Have to go rampaging grandson has just turned up.
22-07-2012 05:48 PM - edited 22-07-2012 05:50 PM
I must agree with MickeyPhelps in the points he makes regarding TomTom manufacturing units with lithium batteries with known fixed lives that are not intended to be replaced by their customers. This is a quite extraordinary thing to do when I cannot think of a single mobile phone or smartphone where the customer cannot easily gain access to and replace the lithium battery on their own.
Moving on from there and comparisons with other devices that use GSM/3G SIM cards we again face the same issue that customers are also supplied with a device containing a SIM card that they are not supposed to be able to access or change themselves.

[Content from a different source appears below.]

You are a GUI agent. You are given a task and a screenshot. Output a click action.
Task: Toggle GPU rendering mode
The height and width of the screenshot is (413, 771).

This means that if a customer with a Live Services unit moves continents between Europe and North America or Australasia or the Far East or goes on holiday in the other continent they cannot replace the SIM card with one entitling them to Live Services in the other continent. As a result they either end up not being able to use Live Services when visiting another continent or having moved to it or alternatively they end up being forced to buy a new Go Live unit just because they have changed geographic location.
I would have thought the Office of Fair Trading or its Dutch equivalent or even some EU regulator ought to have something to say about TomTom producing devices that are made life expired when their lithium battery dies and where customers also cannot shop around to obtain the cheapest possible data deal to receive the Live Services. For instance www.ovivomobile.com in the UK does a SIM card with no monthly fee and 1GB of data for data only devices for a one off £5. Why shouldn't I be able to use one of those SIMs in my Go Live unit so long as I do not use it enough to exceed the 1GB data cap. This would allow me to avoid paying £47 per annum to get Live Services once the unit is more than a year old provided that I was prepared to be served up with the occasional advert on the display from Ovivo Mobile.
When I complained to TomTom about older Nav 2 units with Live Services like my 940 having to pay the same £47.50 annual Live service fee (or more accurately only a small number of customers who have devices more than one year old paying this excessively high fee at all since new unit customers are exempt from it) but only having access to Live Services in 7 instead of 18 countries in Europe when all that was needed was to update my SIM card to one with access permissions for the 18 countries I was just told "hard cheese" (or customer service words to that effect) on the basis that as there were only 7 countries in which Live services were originally available I couldn't possibly expect to get them later on in other countries as the service was expanded. But now I find its even worse than that because even if you buy an Active Dock RDS-TMC mount for an x40 or x50 unit the unit will only get RDS-TMC data in countries where TomTom has decided you shall not have access to Live Services data (eg Spain which I visit regularly) if you remove the sticker on the bottom of the unit and use a pair of tweezers to remove the SIM card evry time you visit a country where Nav 2 units do not have HD Traffic service. This is a very tricky operation and certainly not one intended to be performed by the customer or one that is safe to perform on any kind of regular basis.
As you rightly surmised TomTom seems to completely and utterly lack any focus in terms of the customer ill will that such absurdities in its corporate behaviour generates and the senior management seem to be in complete and utter denial of the problem and by hiding away begind front line customer service staff who are just told to make the customer feel like these problems are his/her own fault rather than the fault of the company who designed and sold them the equipment!